Avis n° 006 0008P du 10 juillet 2006

 



ENTREPRISE EN DIFFICULTE (Loi du 26 juillet 2005) - Liquidation judiciaire - Liquidation judiciaire simplifiée - Mise en oeuvre - Moment - Détermination - Office du juge - Etendue

L’application de la liquidation judiciaire simplifiée prévue par l’article L. 641-2, alinéa 2, du code de commerce est une faculté dont le tribunal peut faire usage dès l’ouverture de la procédure.

 

 

 


 

LA COUR de CASSATION,

Vu les articles L. 151-1 et suivants du code de l’organisation judiciaire et 1031-1 et suivants du nouveau code de procédure civile,

Vu la demande d’avis formulée le 22 mai 2006 par le tribunal de grande instance de Thonon les Bains reçue le 24 mai 2006, dans l’instance relative à la liquidation judiciaire de la société Stolae et ainsi libellée :


De la rédaction combinée de l’article L. 641-2, alinéa 2, du code de commerce, aux termes duquel la procédure de liquidation judiciaire simplifiée est applicable s’il résulte du rapport établi par le liquidateur que les trois conditions prévues audit article sont réunies, et de l’article L. 644-2 du même code relatif aux modalités de réalisation des biens du débiteur lorsque le tribunal décide de l’application des règles de la liquidation judiciaire simplifiée, faut-il admettre le caractère obligatoire de la procédure de liquidation judiciaire simplifiée ou doit-on considérer, qu’en raison du retour, à tout moment, toujours possible en application des dispositions de l’article L. 644-6 du code de commerce, à la procédure normale, le tribunal dispose de la faculté, si les circonstances de l’espèce le justifient, de ne pas faire application de la procédure de liquidation judiciaire simplifiée ?

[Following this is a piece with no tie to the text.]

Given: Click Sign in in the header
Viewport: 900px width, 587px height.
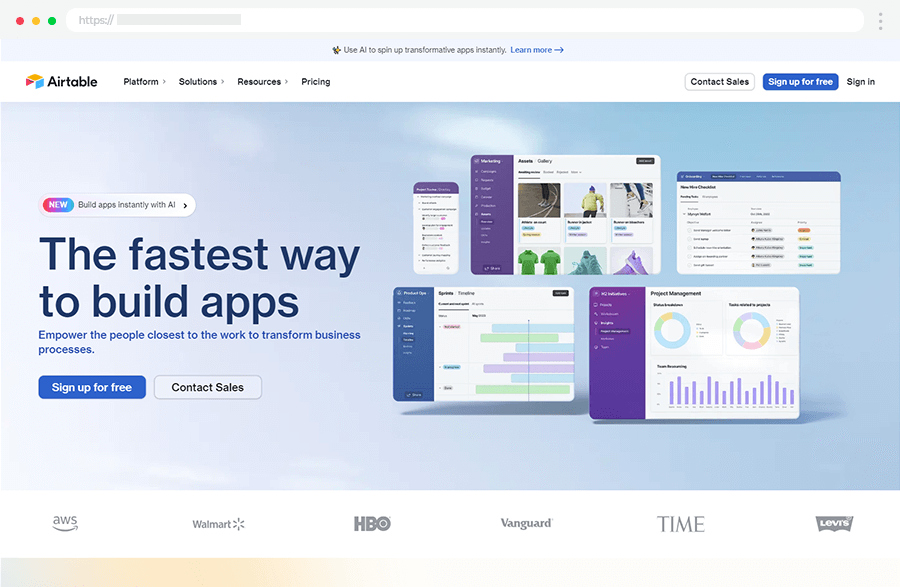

Sur le rapport de Mme le conseiller référendaire Vaissette et les conclusions de M. l’avocat général Lafortune,

EST D’AVIS QUE :


L’application de la liquidation judiciaire simplifiée prévue par l’article L. 641-2, alinéa 2, du code de commerce est une faculté dont le tribunal peut faire usage dès l’ouverture de la procédure.

Fait à Paris, le 10 juillet 2006, au cours de la séance où étaient présents : M. Canivet, premier président, MM. Cotte, Sargos, Weber, Ancel , Tricot et Mme Favre, présidents de chambre, Mme Lardennois, conseiller, Mme Vaissette, conseiller référendaire, rapporteur, assistée de Mme Faure-Mossmann, auditeur, M. Lafortune, avocat général et Mme Tardi, greffier en chef.